** EXERCISE BRIEF **
Only some lines are wanted. Transcribe, exactly, the lines below from the line with "The width and height of the screenshot is (972, 890)." up to and including the line with "Click the Supplemental".
BEGIN SOURCE INFORMATION
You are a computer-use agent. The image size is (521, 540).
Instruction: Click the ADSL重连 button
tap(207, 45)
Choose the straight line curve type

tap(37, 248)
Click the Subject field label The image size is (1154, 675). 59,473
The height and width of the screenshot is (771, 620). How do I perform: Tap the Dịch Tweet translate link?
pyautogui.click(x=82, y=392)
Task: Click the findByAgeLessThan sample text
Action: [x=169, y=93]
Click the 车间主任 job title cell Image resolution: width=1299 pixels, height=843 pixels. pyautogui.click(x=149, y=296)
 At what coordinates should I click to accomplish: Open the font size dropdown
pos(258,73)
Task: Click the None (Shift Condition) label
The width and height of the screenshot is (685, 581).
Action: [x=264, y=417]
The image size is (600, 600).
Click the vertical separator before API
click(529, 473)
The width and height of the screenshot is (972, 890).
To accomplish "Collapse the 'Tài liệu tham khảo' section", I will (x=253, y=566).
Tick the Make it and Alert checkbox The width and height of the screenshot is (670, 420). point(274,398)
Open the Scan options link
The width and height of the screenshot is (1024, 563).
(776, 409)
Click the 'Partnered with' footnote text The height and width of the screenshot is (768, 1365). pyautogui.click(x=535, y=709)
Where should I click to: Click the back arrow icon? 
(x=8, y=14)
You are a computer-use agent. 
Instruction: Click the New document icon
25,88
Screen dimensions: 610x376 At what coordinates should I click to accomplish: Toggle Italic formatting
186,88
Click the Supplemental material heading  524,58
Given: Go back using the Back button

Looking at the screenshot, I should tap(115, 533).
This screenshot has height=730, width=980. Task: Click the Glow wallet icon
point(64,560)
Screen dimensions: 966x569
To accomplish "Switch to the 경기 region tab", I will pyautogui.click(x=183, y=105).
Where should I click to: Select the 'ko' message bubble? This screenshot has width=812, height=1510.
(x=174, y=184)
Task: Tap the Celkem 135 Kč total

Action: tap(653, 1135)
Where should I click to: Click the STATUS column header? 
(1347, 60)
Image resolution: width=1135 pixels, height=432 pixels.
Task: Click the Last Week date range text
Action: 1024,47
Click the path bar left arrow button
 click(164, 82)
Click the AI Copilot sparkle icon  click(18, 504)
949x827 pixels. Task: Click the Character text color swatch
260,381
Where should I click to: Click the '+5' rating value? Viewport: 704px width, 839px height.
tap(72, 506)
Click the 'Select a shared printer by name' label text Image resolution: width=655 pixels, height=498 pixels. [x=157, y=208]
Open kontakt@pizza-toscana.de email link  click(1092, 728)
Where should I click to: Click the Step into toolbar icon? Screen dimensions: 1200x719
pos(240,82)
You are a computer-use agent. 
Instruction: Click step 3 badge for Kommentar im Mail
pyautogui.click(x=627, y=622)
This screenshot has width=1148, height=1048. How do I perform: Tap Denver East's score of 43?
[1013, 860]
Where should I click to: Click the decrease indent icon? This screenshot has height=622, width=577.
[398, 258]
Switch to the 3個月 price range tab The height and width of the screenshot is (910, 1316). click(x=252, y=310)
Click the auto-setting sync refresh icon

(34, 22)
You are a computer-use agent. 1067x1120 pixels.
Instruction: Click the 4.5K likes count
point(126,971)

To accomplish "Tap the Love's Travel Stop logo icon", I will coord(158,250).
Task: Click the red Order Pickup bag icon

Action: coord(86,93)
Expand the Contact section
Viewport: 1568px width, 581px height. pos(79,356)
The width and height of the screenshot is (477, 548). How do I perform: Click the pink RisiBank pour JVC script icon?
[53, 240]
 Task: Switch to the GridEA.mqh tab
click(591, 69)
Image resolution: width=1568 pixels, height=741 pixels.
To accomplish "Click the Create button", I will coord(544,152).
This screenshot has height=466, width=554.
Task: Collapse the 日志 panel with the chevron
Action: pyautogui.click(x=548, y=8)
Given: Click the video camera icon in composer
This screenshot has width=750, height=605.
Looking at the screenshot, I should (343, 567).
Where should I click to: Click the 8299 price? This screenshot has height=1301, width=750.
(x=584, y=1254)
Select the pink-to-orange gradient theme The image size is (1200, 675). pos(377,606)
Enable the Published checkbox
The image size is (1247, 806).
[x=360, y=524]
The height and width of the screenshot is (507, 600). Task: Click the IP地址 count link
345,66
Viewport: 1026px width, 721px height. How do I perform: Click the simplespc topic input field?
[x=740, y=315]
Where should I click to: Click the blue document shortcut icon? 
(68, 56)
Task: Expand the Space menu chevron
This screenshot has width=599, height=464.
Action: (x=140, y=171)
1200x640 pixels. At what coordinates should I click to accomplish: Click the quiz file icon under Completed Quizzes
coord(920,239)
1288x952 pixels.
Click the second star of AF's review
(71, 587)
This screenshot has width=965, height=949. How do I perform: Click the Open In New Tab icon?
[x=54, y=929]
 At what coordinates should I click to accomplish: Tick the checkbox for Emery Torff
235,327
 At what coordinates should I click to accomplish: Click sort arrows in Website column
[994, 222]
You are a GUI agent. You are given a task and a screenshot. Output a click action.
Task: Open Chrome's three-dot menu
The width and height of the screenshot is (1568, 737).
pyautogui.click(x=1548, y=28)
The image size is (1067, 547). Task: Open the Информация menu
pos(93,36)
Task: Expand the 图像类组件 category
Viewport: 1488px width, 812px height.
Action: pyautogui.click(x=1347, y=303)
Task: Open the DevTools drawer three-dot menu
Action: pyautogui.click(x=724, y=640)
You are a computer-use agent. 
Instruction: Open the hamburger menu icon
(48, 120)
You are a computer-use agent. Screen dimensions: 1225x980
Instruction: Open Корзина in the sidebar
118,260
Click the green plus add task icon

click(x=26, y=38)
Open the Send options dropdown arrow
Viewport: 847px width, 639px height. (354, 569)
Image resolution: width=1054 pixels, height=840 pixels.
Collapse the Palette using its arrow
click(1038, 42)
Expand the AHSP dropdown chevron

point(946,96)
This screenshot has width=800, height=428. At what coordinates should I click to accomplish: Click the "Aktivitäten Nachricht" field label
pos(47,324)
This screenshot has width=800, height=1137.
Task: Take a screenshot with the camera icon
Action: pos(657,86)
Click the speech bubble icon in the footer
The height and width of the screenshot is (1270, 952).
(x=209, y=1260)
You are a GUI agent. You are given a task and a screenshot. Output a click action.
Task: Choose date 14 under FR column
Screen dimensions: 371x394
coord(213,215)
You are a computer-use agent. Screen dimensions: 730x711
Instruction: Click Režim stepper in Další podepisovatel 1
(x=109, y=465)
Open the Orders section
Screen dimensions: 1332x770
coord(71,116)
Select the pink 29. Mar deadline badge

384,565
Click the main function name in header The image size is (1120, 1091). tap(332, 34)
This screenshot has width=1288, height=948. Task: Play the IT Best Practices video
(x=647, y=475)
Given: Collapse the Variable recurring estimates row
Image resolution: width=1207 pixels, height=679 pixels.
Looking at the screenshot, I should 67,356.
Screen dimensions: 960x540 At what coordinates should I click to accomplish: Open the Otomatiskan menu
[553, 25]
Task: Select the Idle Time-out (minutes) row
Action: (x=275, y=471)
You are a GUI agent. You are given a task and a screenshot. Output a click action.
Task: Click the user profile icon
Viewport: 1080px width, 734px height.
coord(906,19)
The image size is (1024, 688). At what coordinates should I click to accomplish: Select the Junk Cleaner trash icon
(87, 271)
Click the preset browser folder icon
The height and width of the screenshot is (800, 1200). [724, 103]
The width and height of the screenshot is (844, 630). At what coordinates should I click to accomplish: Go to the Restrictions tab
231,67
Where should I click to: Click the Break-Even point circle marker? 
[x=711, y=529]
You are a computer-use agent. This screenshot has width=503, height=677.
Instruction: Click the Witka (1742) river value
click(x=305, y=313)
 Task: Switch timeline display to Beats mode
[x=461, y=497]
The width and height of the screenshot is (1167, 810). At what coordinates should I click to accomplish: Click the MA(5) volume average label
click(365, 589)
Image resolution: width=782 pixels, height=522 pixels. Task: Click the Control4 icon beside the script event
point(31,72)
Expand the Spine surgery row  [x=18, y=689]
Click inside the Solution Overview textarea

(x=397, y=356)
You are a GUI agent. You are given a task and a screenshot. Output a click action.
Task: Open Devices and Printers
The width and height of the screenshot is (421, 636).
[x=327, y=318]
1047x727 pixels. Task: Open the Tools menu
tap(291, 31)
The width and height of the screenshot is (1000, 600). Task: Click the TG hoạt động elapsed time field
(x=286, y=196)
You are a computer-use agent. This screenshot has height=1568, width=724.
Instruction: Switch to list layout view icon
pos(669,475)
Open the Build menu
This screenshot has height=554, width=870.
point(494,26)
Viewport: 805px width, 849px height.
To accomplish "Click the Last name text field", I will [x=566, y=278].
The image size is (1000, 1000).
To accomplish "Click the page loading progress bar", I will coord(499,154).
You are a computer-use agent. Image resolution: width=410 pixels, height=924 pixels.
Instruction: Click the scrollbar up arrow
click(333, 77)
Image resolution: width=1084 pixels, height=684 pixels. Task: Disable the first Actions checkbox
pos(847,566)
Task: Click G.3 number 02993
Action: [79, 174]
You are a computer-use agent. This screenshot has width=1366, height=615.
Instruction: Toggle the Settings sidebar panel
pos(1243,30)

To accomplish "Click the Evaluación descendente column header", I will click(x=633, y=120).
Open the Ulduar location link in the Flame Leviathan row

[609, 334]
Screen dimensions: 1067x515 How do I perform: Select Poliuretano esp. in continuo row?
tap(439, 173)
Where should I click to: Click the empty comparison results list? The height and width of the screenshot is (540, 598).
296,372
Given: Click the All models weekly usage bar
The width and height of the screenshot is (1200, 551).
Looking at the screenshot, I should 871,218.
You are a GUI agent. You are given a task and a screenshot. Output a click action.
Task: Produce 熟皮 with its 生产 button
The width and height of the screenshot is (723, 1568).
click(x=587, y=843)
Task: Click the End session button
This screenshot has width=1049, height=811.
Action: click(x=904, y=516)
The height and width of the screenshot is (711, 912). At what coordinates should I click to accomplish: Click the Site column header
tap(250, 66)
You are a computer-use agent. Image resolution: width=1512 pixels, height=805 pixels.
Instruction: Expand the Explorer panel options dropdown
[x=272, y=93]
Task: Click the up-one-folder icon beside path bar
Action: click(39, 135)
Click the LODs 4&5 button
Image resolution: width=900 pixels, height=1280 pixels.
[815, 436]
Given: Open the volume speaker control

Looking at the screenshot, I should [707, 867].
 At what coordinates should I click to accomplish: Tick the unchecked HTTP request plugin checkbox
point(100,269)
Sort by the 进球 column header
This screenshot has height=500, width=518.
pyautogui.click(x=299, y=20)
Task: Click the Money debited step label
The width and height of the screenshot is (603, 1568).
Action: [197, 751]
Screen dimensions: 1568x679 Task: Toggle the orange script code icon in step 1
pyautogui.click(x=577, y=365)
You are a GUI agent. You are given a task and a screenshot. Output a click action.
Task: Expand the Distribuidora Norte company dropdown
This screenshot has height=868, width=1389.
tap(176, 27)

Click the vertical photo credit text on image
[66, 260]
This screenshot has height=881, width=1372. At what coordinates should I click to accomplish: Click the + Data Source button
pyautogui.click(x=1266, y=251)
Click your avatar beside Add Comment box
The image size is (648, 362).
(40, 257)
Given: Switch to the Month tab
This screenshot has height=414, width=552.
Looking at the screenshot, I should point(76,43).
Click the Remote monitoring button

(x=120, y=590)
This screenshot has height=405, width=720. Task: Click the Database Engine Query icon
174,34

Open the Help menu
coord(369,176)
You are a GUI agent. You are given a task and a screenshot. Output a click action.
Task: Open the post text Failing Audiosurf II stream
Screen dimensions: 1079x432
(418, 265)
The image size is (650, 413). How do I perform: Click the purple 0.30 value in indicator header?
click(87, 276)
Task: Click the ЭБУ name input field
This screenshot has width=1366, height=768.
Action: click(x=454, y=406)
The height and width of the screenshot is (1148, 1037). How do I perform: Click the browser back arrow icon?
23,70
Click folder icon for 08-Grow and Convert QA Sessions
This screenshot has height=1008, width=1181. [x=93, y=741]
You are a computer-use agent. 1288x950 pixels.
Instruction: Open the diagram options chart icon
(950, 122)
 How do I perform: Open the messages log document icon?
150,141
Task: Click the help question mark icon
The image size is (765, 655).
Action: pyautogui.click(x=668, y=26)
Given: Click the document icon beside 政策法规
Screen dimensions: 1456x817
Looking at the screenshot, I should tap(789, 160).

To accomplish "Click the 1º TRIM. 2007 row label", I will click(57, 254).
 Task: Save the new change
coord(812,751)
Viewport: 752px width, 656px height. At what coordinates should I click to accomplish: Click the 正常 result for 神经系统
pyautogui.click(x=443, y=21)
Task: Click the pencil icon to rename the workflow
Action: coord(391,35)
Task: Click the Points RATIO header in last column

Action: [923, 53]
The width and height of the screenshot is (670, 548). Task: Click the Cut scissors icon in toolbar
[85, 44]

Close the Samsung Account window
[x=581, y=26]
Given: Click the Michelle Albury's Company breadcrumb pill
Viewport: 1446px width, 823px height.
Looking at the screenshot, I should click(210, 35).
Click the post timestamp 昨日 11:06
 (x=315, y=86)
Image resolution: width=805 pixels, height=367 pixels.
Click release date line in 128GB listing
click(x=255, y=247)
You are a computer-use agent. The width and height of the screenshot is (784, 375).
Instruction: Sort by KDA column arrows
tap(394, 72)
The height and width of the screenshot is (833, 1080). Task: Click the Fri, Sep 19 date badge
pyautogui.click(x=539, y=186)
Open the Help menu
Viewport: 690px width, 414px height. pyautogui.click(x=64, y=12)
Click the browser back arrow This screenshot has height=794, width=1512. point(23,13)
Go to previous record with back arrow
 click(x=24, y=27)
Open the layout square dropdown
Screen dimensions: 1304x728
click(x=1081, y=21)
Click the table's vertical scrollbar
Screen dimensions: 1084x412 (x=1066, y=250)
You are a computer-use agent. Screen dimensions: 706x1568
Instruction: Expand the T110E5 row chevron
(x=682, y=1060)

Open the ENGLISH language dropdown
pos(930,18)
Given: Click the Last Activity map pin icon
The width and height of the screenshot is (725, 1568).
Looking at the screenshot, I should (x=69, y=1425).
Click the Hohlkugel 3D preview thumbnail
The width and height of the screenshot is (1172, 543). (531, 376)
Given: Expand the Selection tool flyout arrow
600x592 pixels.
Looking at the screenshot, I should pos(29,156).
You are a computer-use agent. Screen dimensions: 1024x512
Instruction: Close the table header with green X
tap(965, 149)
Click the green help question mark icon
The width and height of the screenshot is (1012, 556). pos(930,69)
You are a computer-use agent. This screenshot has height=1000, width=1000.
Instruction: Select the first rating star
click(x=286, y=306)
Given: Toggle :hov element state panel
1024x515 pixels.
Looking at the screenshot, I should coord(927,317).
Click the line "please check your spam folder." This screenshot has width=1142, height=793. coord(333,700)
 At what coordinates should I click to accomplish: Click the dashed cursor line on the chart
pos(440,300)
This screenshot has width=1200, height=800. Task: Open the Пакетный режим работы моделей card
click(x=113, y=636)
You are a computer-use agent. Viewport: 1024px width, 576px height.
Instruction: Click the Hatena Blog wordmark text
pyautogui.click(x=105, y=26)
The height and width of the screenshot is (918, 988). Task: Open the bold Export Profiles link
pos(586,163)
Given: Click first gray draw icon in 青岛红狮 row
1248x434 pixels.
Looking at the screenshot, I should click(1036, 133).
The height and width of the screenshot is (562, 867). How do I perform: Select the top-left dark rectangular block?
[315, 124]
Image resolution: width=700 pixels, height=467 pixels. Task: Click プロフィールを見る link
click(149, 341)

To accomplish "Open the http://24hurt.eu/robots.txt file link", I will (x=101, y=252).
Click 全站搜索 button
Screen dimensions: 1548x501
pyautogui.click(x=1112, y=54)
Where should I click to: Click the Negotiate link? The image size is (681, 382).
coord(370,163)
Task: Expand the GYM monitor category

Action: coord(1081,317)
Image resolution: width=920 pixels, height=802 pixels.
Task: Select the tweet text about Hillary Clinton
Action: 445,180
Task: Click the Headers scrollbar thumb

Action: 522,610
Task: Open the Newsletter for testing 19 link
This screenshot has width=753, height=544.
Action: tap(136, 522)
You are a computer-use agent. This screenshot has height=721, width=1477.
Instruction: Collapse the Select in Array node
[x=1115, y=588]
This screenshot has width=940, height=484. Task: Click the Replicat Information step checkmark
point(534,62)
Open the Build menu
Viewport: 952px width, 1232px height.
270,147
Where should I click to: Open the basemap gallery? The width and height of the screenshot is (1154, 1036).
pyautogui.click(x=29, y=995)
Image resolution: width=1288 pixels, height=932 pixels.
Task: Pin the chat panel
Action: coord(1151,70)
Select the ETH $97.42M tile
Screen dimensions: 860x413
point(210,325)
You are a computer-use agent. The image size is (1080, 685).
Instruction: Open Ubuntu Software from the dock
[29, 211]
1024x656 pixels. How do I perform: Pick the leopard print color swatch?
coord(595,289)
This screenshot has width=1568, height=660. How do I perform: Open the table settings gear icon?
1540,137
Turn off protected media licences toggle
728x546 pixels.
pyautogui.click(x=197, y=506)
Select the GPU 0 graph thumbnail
END SOURCE INFORMATION
** COMPLETED EXERCISE **
The width and height of the screenshot is (972, 890).
To accomplish "Collapse the 'Tài liệu tham khảo' section", I will (x=253, y=566).
Tick the Make it and Alert checkbox The width and height of the screenshot is (670, 420). point(274,398)
Open the Scan options link
The width and height of the screenshot is (1024, 563).
(776, 409)
Click the 'Partnered with' footnote text The height and width of the screenshot is (768, 1365). pyautogui.click(x=535, y=709)
Where should I click to: Click the back arrow icon? 
(x=8, y=14)
You are a computer-use agent. 
Instruction: Click the New document icon
25,88
Screen dimensions: 610x376 At what coordinates should I click to accomplish: Toggle Italic formatting
186,88
Click the Supplemental material heading  524,58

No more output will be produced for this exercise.